YARGITAY KARARI
DAİRE : 5. Ceza Dairesi
ESAS NO : 2013/10092
KARAR NO : 2014/12778
KARAR TARİHİ : 16.12.2014
MAHKEMESİ :Asliye Ceza Mahkemesi
SUÇ : Tehdit, hakaret
HÜKÜM : Mahkumiyet
Mahalli mahkemece verilen hükümler temyiz edilmekle dosya incelendi;
Sanığa hakaret suçundan verilen adli para cezasının miktarına göre kesin nitelikte olması nedeniyle temyizi kabil olmadığından temyiz isteminin 5320 sayılı Yasanın 8/1. maddesi de gözetilerek CMUK’nın 317. maddesi uyarınca REDDİNE, incelemenin tehdit suçundan kurulan hükme yönelik temyiz itirazlarıyla sınırlı olarak yapılmasına karar verildikten sonra gereği düşünüldü:
Yapılan yargılamaya, toplanıp karar yerinde gösterilen delillere, mahkemenin soruşturma sonuçlarına uygun olarak oluşan kanaat ve takdirine, incelenen dosya içeriğine göre yerinde görülmeyen sair temyiz itirazlarının reddine,
Ancak;
Dosya kapsamına göre hakkında icra takibi bulunan sanığın alacaklı vekili olan katılana karşı haciz işleminden hemen önce yaptığı telefon görüşmelerinde ve bilahare haciz sırasında bu işlemin yapılmaması için ölümle tehdit içeren sözler sarfettiği anlaşılmakla eyleminin TCK’nın 6/1-d maddesi delaletiyle aynı Kanunun 265/2. maddesine uyan görevi yaptırmamak için direnme suçunu oluşturduğu gözetilmeden yanılgılı değerlendirme sonucu yazılı şekilde tehdit suçundan cezalandırılması,
Kanuna aykırı, sanık ve katılanın temyiz itirazları bu itibarla yerinde görüldüğünden hükmün 5320 sayılı Kanunun 8/1. maddesi de gözetilerek CMUK’nın 321. maddesi uyarınca BOZULMASINA, 16/12/2014 tarihinde oyçokluğuyla karar verildi.
KARŞI OY YAZISI
Avukatların, kamusal bir faaliyet olup, yargısal nitelikte olmadığında tereddüt bulunmayan icra dairesindeki cebri icra faaliyetindeki görevlerini yapmalarını engellemek amacıyla cebir ve/veya tehdit kullanılması durumunda 5237 sayılı TCK’nın 265/2. maddesindeki daha ağır cezayı gerektiren nitelikli hal uygulanamaz. Bu nitelikli halin uygulanabilmesi için görevini yapması cebir ve/veya tehditle engellenen kişinin TCK’nın 6. maddesinin 1. fıkrasının (d) bendinde yazılı kişilerden olması yanında ayrıca yapılması engellenen görevin de yargısal faaliyet niteliğinde bulunması gerekir.
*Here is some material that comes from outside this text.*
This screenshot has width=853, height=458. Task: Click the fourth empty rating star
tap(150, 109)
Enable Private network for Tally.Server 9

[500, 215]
Bir icra takip işlemi olan haczi yapma görevi icra dairesine aittir. Bu görev, icra müdürü veya görevlendireceği müdür yardımcısı ya da katip tarafından yerine getirilir. Alacaklı veya borçlunun dolayısıyla vekilleri olan avukatların yokluğunda da haciz yapılabilir. Hazır bulunmaları durumunda ise, sadece haczedilen kıymetli eşyalar dışında kalan menkul malların borçluya bırakılıp bırakılmayacağı hususlarında 2004 sayılı İcra ve İflas Kanununun 88/1. maddesi kapsamında muvafakat etme veya etmeme yetkisini kullanabilirler.
Ayrıca; 2004 sayılı Kanun hükümlerine göre haciz işlemini yapmakla görevli icra dairesi görevlilerine yönelik olarak görevin yapılmasını engellemek amacıyla cebir ve/veya tehdit kullanılması eylemleri TCK’nın 265/1. maddesinde asgari haddi 6 ay azami haddi 3 yıl hapis cezası gerektirirken, hacizde bulunma hakkı olan ancak sınırlı bir yetki kullanabilecek olan avukata karşı işlenen aynı nitelikteki eylemin asgari haddi 2 yıl azami haddi 4 yıl hapis cezası olarak müeyyidelendirilmesi TCK’nın 3/1. maddesinde yazılı “suç işleyen kişi hakkında işlenen fiilin ağırlığıyla orantılı ceza ve güvenlik tedbirine hükmolunur.” ilkesiyle de çelişmektedir.
Bütün bu sebeplerle; yargısal faaliyet niteliğinde bulunmayan icra dairesindeki cebri icra işlemlerinde özel olarak da haciz işleminde avukata karşı görevini yaptırmamak için cebir ve/veya tehdit kullanılmasında TCK’nın 265/1. maddenin uygulanması gerektiği düşüncesinde olduğumdan, somut olayda sanığın eyleminin görevi yaptırmamak için direnme suçunu oluşturduğu kabul etmekle birlikte aynı Kanunun 265/2. maddesindeki daha ağır ceza gerektiren nitelikli halin uygulanamayacağı kanaatiyle eylemin yargı görevini yapan kamu görevlisine karşı işlendiği yönündeki sayın çoğunluğun görüşüne katılamıyorum.